Goblin Secrets

This book was one that I discovered some time ago while checking out books from the library to occupy my commute to and from work, and as I've mentioned before, a lot of the books I listen to during that period were from the Juvenile Section. Or, to be more blunt, they were all in the kids' room, next to the Children's Librarian desk.

No judgement, no shame.

Some of the books I picked out based on their cover art and the synopsis on the back were... pretty bad. I won't lie and say every book was fantastic. Sometimes it was the story itself, other times it was the narrator's voice. But there were sometimes things that I couldn't jive with, so I put the book down, returned it early, and tried something else.

No judgement, and definitely no shame.

So when I picked out Goblin Secrets, by William Alexander, I was a little wary. I'd recently found a book that had a lot of potential but failed pretty spectacularly at living up to it, and I was afraid this one would turn out the same.

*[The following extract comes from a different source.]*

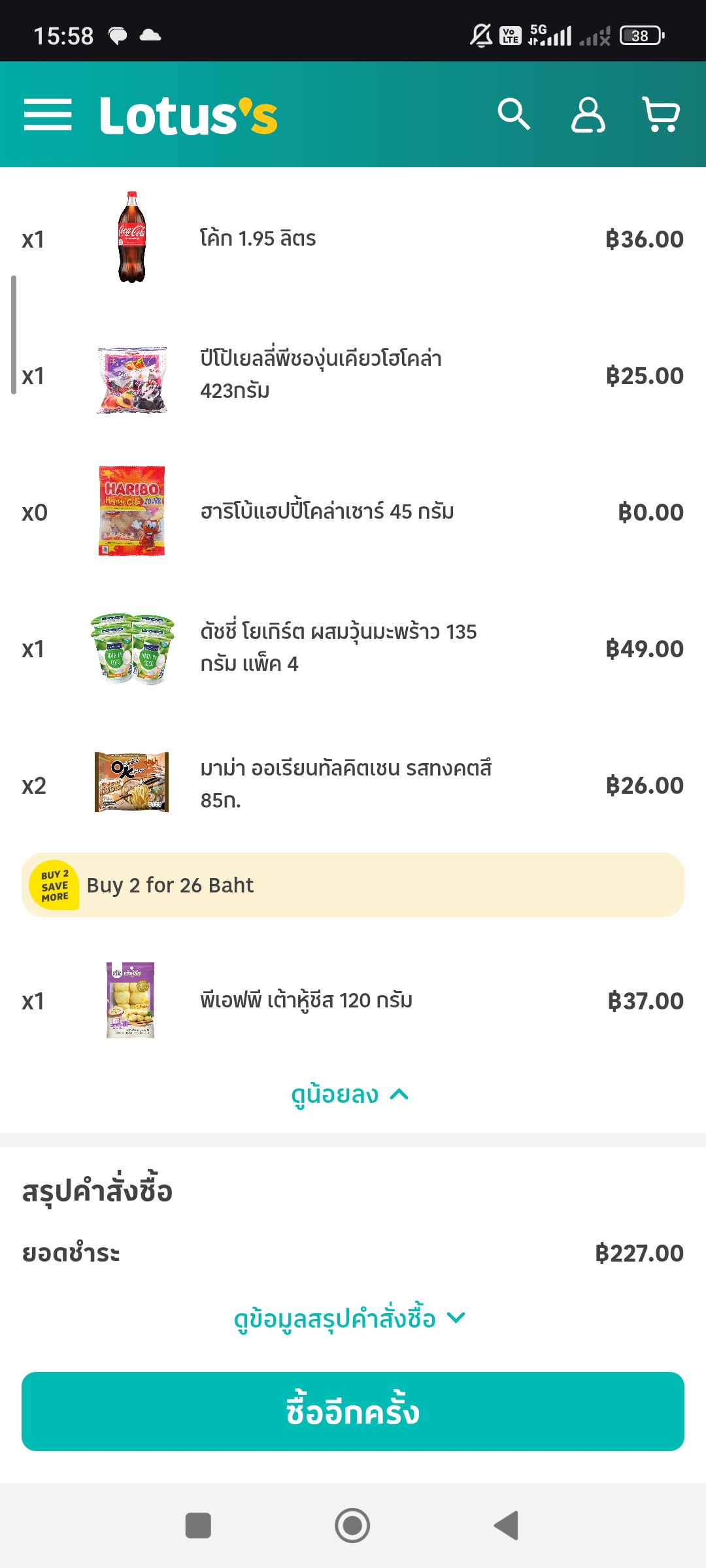Tap the Mama Oriental Kitchen noodle thumbnail
Viewport: 706px width, 1568px height.
point(132,782)
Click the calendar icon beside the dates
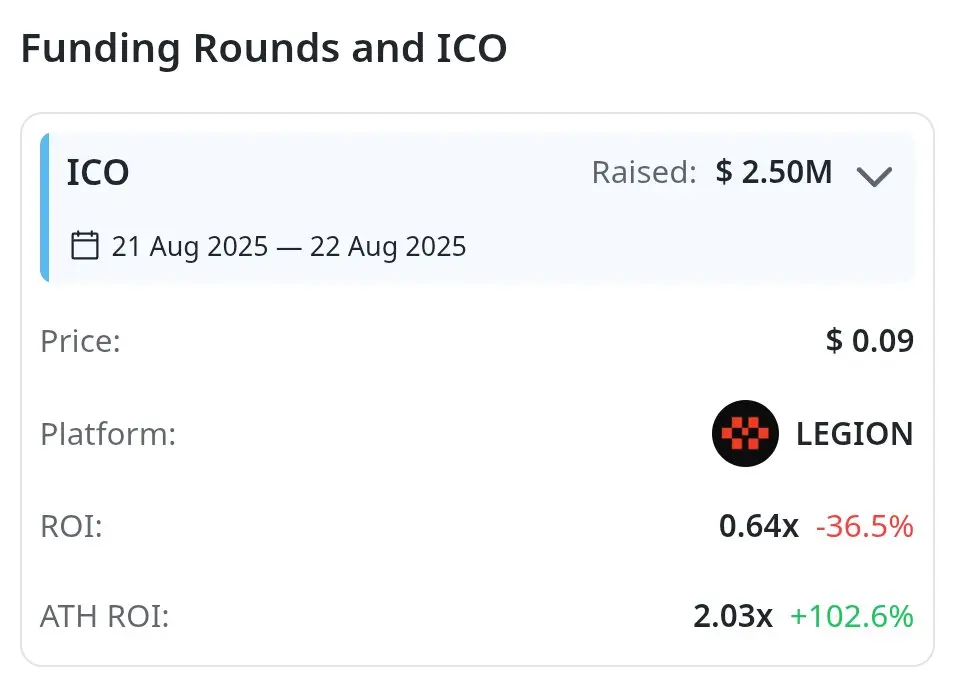The height and width of the screenshot is (693, 955). tap(85, 245)
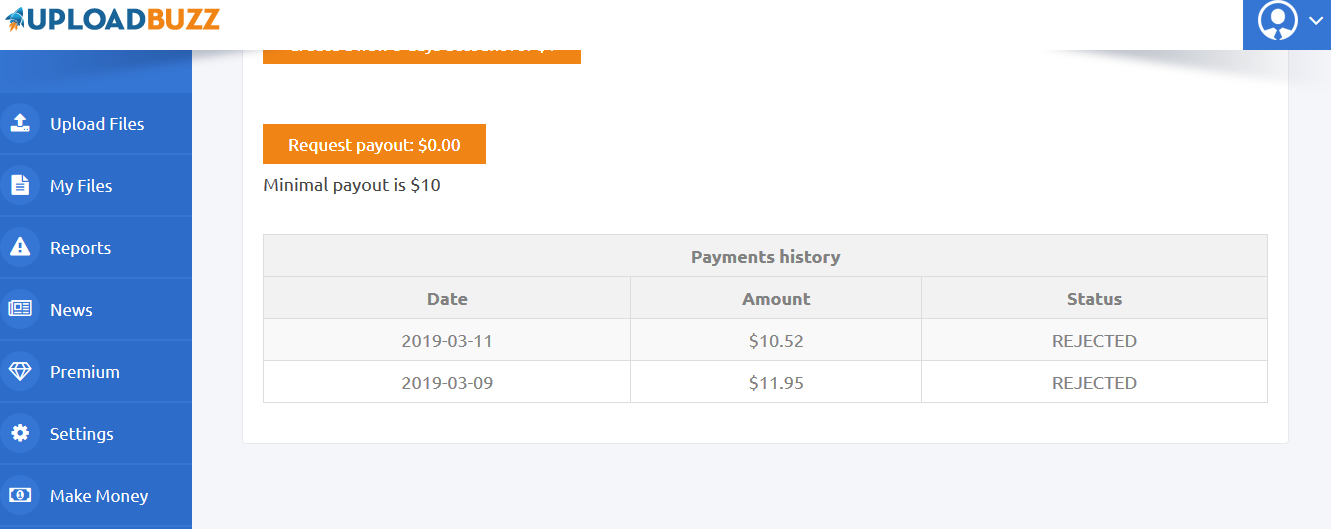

I was very wrong, and man am I glad I was.

There's something of a poetical rhythm to the author's narrative, and the setting (a mixture of clockwork and magic) is simply enchanting.

In addition to the excellent characters and wonderful dialogue, not to mention the beautiful prose and descriptions, this book has something that I don't think I've seen in a very long time.

It has a good sequel.

Rather than picking up where he left off and possibly losing the drive and poetry of his first installment, the author chose instead to follow a different set of characters through an entirely different story that was happening at the same time as Goblin Secrets.

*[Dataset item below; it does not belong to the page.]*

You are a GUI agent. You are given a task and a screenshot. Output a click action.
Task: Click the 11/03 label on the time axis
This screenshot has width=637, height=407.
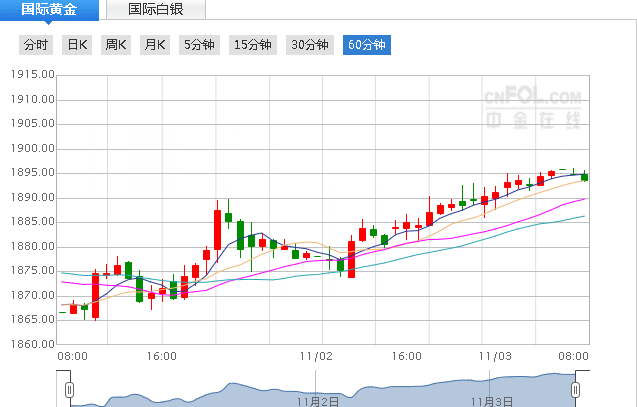pos(494,355)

In fact, you get to see two scenes from the original book in this one from another point of view, but instead of retelling the same story like Ender's Shadow did for Ender's Game, the main character of Ghoulish Song has no idea who the boy from Goblin Secrets is. She's never met him, doesn't know his name, and has no idea what he's up to during the harrowing experience of the Flood.

In sum - instead of continuing or retelling the old story, the author let the main character of his second book tell her own story, completely independent of the first book, though there are points at which the two stories intersect.

And that, I think, makes both of these books utterly fantastic.

If you like the tension and action of Titan AE and the whacky magical world of Labyrinth, then I think you'll like these books.